Turtle Beach Battle Buds
If you’re an on-the-go Switch gamer who’d rather not drag around a full-size headset but still craves high-end audio, know that most accessory makers are releasing earbuds made especially for gaming – though your existing wireless earbuds will still, in many cases, do a bang-up job. If you do want a dedicated pair made especially with gaming in mind, these wired buds from Turtle Beach have sports tips so they’ll stay firmly in your ear while you’re walking or shouting at the competition on the included mic. But you may not have to shout, since that microphone is a detachable model that you can bend toward your mouth, instead of the usual fiddly in-line mic that most wired headphones come with these days.
iVoler Tempered Glass Screen Protector
The Switch OLED’s screen is beautiful enough that you’ll definitely want to give it an extra layer of protection. Because it’s slightly larger than the screen on the standard Switch, you’ll need to make sure you get a screen protector that’s specifically made for the OLED model, and I also recommend a tempered glass kit because it’s more durable than plastic. The iVolver screen protector costs $10 for a pack of four, so it’s super affordable, and your system will still fit nicely in the dock when you slide it in for a charge.
Anker PowerCore+ 26,800 charger
If your Switch lives in your bag or backpack, it’ll be useful to keep a battery pack with you for whenever you run out of juice. Most of Anker’s high-capacity power packs will charge up the Switch, but we like this 20,100 mAh power bank for its relatively slim design and its ability to charge two devices at once. You’ll need to provide your own USB-C charging cable, but you probably have one (or many) of those lying around anyway. We also appreciate that this pack is airplane-friendly, and it’ll set you back only $54.

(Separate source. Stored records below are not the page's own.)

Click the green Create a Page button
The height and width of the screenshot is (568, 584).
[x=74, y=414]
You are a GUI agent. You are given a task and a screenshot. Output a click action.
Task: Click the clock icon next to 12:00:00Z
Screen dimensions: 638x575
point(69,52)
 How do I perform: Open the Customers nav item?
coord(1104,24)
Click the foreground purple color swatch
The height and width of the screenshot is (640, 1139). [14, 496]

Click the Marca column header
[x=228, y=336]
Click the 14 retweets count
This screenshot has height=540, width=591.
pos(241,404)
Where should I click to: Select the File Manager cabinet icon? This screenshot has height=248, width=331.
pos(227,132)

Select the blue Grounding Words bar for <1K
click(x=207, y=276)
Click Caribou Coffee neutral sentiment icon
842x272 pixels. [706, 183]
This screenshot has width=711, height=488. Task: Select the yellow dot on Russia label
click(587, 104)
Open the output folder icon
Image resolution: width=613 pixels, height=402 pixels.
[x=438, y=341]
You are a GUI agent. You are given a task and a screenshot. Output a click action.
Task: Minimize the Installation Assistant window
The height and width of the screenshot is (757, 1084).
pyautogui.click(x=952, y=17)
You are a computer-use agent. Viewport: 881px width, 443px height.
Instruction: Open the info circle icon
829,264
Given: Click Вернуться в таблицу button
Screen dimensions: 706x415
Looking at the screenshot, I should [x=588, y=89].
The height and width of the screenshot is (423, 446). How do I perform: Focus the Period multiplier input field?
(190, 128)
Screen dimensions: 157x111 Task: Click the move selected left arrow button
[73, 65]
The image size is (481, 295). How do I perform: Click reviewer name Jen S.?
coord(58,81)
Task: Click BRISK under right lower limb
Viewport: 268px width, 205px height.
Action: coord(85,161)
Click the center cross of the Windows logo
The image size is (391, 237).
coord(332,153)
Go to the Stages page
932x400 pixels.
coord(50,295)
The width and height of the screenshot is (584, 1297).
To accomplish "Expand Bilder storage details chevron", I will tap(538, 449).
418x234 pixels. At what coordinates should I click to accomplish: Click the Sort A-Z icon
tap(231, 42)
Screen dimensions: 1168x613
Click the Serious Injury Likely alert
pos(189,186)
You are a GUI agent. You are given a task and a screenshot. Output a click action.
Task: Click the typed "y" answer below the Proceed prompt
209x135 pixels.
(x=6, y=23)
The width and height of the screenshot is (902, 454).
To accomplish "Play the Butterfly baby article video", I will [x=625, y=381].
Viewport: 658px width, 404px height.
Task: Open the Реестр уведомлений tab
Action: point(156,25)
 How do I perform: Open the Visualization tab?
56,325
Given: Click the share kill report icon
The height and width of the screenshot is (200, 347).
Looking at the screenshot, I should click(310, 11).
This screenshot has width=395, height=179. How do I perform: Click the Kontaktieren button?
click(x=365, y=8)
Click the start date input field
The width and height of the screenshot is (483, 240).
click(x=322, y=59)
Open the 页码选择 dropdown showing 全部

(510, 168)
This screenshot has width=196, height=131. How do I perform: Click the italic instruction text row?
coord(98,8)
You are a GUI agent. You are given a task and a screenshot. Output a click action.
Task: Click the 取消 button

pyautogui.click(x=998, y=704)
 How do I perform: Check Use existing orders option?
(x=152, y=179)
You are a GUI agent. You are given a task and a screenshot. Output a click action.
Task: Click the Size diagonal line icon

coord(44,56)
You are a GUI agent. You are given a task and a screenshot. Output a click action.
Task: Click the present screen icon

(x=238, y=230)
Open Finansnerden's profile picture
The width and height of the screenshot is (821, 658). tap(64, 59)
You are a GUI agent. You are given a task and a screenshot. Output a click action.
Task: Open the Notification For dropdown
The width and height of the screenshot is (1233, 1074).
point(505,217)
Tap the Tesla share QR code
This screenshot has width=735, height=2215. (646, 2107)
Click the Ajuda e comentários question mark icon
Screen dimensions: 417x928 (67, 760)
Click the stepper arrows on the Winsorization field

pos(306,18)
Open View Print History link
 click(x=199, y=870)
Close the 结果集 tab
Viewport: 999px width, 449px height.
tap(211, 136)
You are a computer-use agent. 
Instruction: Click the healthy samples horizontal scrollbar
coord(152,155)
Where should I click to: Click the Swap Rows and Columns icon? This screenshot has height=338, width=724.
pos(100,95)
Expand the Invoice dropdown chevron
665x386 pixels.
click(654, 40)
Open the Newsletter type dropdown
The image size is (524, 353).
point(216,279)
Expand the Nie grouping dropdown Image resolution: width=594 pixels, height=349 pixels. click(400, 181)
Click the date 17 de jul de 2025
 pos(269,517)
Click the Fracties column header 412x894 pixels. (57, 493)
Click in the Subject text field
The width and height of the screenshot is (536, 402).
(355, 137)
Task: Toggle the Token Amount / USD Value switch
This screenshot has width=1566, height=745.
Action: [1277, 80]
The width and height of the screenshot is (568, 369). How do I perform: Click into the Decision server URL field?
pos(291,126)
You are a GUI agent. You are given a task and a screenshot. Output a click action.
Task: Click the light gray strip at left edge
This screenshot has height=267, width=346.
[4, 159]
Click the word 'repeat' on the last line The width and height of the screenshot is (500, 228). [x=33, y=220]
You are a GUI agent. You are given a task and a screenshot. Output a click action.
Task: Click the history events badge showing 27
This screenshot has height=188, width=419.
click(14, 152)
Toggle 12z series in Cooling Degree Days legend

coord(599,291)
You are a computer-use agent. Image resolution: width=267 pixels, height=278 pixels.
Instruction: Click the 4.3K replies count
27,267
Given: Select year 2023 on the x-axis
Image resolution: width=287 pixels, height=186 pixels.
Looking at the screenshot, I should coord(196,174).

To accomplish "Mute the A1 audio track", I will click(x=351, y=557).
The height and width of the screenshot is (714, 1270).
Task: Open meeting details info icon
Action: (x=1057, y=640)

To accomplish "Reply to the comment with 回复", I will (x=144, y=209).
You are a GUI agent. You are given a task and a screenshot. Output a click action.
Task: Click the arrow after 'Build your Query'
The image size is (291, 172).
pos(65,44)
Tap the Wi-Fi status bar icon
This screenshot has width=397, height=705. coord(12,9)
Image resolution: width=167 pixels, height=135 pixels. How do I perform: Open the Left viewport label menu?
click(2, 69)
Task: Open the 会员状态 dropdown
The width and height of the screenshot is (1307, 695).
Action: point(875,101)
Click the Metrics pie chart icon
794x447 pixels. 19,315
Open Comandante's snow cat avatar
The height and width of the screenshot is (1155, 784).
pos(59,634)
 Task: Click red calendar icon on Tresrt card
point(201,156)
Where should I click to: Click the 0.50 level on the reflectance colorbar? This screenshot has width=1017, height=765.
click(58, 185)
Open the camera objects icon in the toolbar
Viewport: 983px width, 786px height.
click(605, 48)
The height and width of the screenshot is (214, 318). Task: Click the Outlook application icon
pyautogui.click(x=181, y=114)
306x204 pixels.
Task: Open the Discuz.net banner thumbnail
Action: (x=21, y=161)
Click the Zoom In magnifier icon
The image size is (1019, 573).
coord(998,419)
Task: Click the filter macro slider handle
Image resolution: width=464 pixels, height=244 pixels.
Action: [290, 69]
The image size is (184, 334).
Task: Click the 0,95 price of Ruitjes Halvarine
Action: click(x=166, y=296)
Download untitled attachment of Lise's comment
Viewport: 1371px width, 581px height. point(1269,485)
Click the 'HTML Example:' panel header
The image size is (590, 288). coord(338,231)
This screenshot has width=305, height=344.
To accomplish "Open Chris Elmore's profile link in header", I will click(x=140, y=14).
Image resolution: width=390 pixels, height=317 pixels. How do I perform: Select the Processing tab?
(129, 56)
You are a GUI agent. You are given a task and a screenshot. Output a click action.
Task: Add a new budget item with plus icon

Amazon Basics Nintendo Switch case
The Switch Pro might be a premium-level system but you don’t have to spend big bucks to protect it. The Amazon Basics Carrying Case is my preferred method for toting my Switch around, and it fits the Switch OLED just fine. There’s also a nice-sized pocket for carrying around cords and other gaming accessories, and a panel with slots for 10 Switch game cards that’s padded on the other side to protect your screen. And, on a personal note, the outside of this Nintendo Switch case is super fun to cover with stickers.
Amazon Basics large case
If you’re the type who likes to take your entire system to places like say, a friend’s house or a gaming convention like PAX, the large protective case from Amazon Basics is an easy and affordable way to carry the whole kit and caboodle. It can fit the new dock, the system, a controller and all the cabling you need, snug and tidy. This deluxe case even comes in some snazzy colors like neon yellow or red, to match your Joy-Cons or a favorite outfit.